You'd have a much better, cheaper and easier experience with a Raspberry Pi for a single purpose device like this.
Shouldn’t have been a link. Sorry if there was. The other info was to provide the context for the system.
I think we will disagree on the total cost of the pi systems. Power supply, case, and board for a 5 are actually more than that unit. If we are running octo then an atom is fine. My experience is that it will outperform pi arm if you use a similarly stripped OS install. That thing ships with windows but that’s crippleware on that low end device.
Pi have a place, but the price of the current systems … nope. The limitations of the affordable class… not worth it unless your development specifies embedded systems. If the 5 can get back to less than 1/4 of the cost of that system above ready to plugin and go then it will be back into the prime spot again.
For the record, I like the pi for embedded hardware development. Unless you need the GPIO I think there are more practical/affordable/capable options today.
So now you got me curious. I see rasp pi 4 B from adafruit for $35 and a case and power supply for $16 on amazon. beelink I see for $170. I know prices vary considerably around the world. Also I think octoprint came out before the raspi 4 and before I think the 3 so if the 4's are expensive maybe you can get an older model for less? I wouldn't know.

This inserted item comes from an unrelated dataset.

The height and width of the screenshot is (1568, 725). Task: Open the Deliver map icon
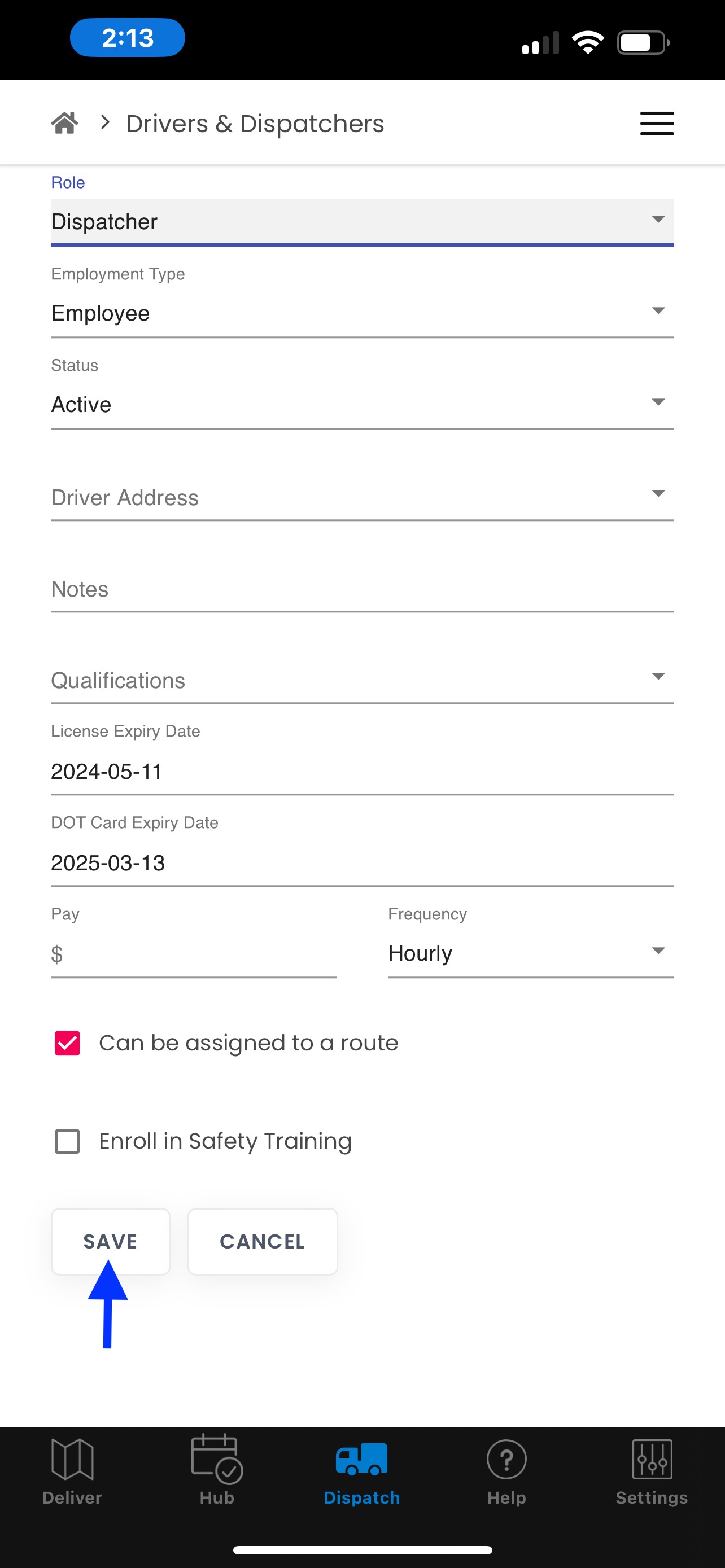[72, 1458]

The 4 module with ports is $us65 and out is stock because the current model is the 5. The 5 is $us80. The power supplies on the $us15 systems are undersized. Current minimum for 4&5 is 5a. I had to run 5a on my 3s to support octo and that was without any overclocking. Cooling is always the problem. Fans draw a lot of power.
Beelink has a $us130 unit that outperforms pi all day. Just no gpio. Won’t be much of a desktop but for a print server/file store … hard to beat.

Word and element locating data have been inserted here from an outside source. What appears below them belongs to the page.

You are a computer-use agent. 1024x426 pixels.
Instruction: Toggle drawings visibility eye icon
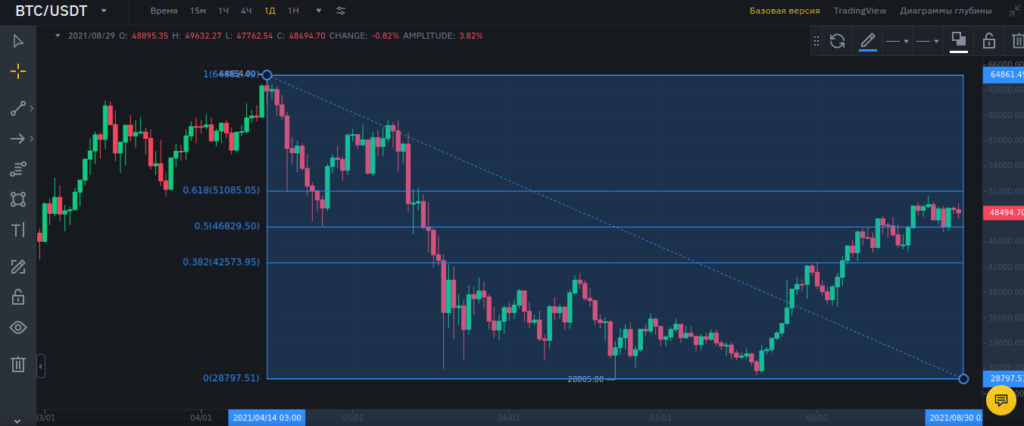tap(18, 328)
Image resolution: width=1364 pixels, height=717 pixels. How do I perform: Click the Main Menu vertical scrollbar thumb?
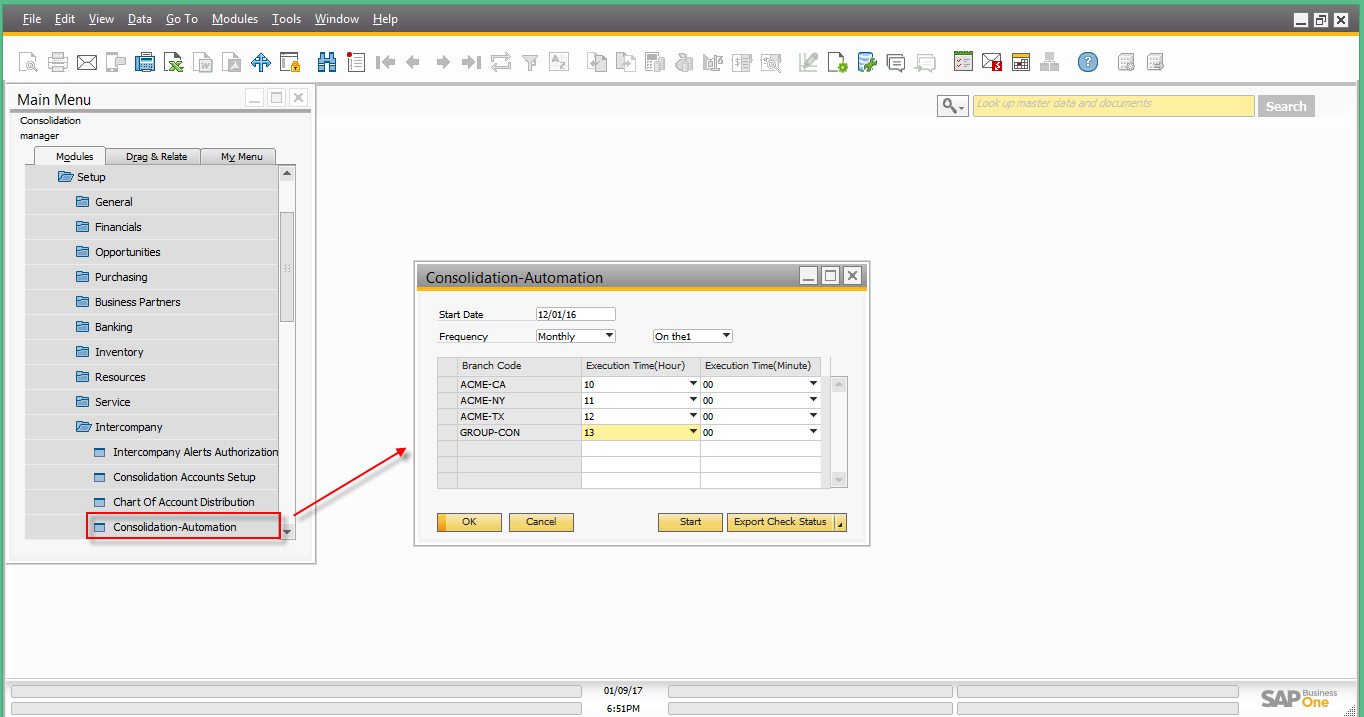click(x=287, y=266)

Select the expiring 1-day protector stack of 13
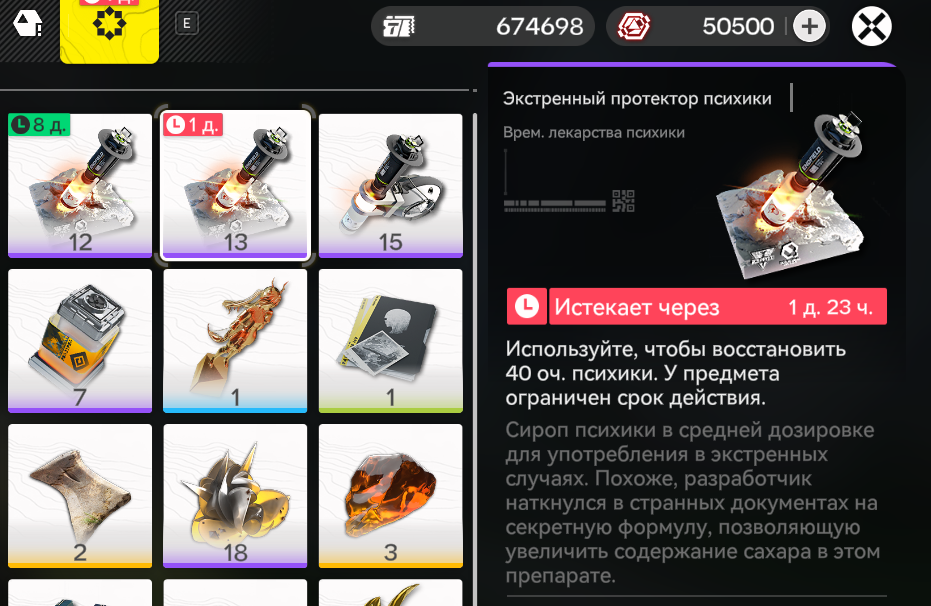235,186
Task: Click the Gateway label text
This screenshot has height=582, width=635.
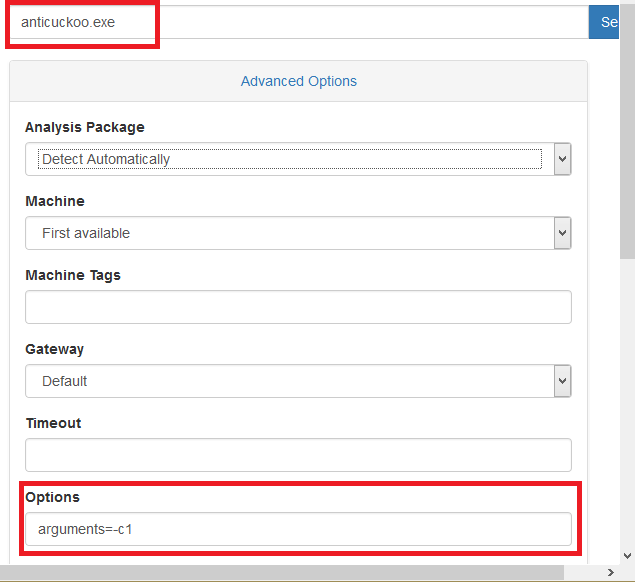Action: pyautogui.click(x=55, y=349)
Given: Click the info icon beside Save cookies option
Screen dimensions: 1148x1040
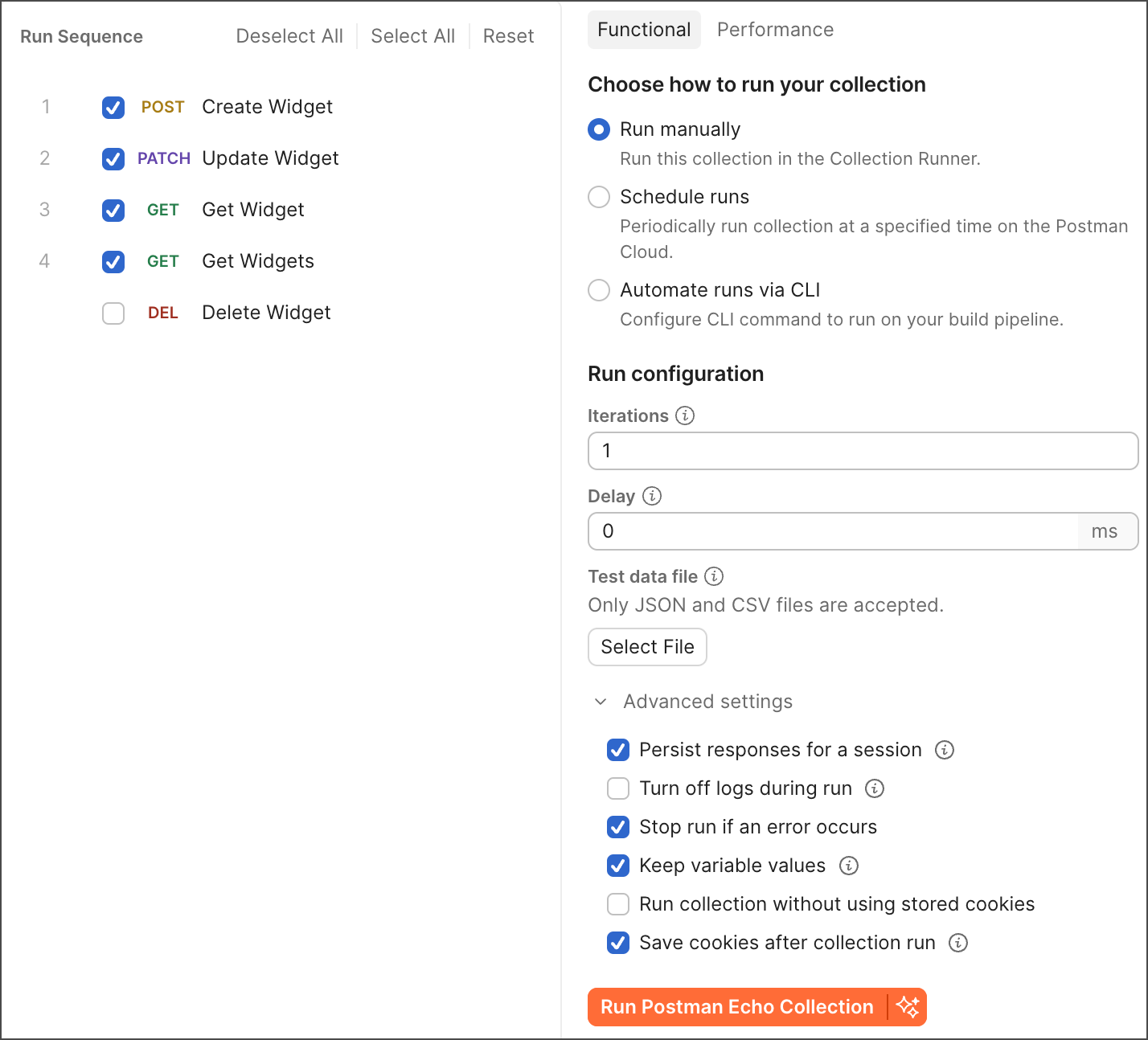Looking at the screenshot, I should tap(957, 943).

I think we're detracting a bit from the subject... although for what it's worth, I can buy a Pi 4B (and yes, it is in stock) for AU$62 with a power adapter for AU$16.45, an SD card which is plenty big for AU$12, and the Raspberry Pi foundation have official models to print your own case so I don't think we need to figure that into the equation 🙂 for a total of about US$59. It's also going to use less power in operation so you're saving some money there and it's silent (unless you install a fan, but I haven't needed to). I think you can actually run OctoPi on an RPi Zero 2 W which is a little under half the price of a 4B bringing the total down to about US$39.
Your mini PC might run rings around a RPi in performance and functionality but the Pi is more than capable of running OctoPrint (I'm doing it on a 3B+!) and that's all we're looking for here.
7 hours ago, Slashee_the_Cow said:
Your mini PC might run rings around a RPi in performance and functionality but the Pi is more than capable of running OctoPrint (I'm doing it on a 3B+!) and that's all we're looking for here.
Same. Regular overheat with cooling. Not an issue. Will eventually add controllers (esp32) for enclosure via gpio. And will land on a 5 when I do that. I’m just not convinced the pi is right for normal people from a cost or complexity perspective.
4 hours ago, jaysenodell said:Same. Regular overheat with cooling. Not an issue. Will eventually add controllers (esp32) for enclosure via gpio. And will land on a 5 when I do that. I’m just not convinced the pi is right for normal people from a cost or complexity perspective.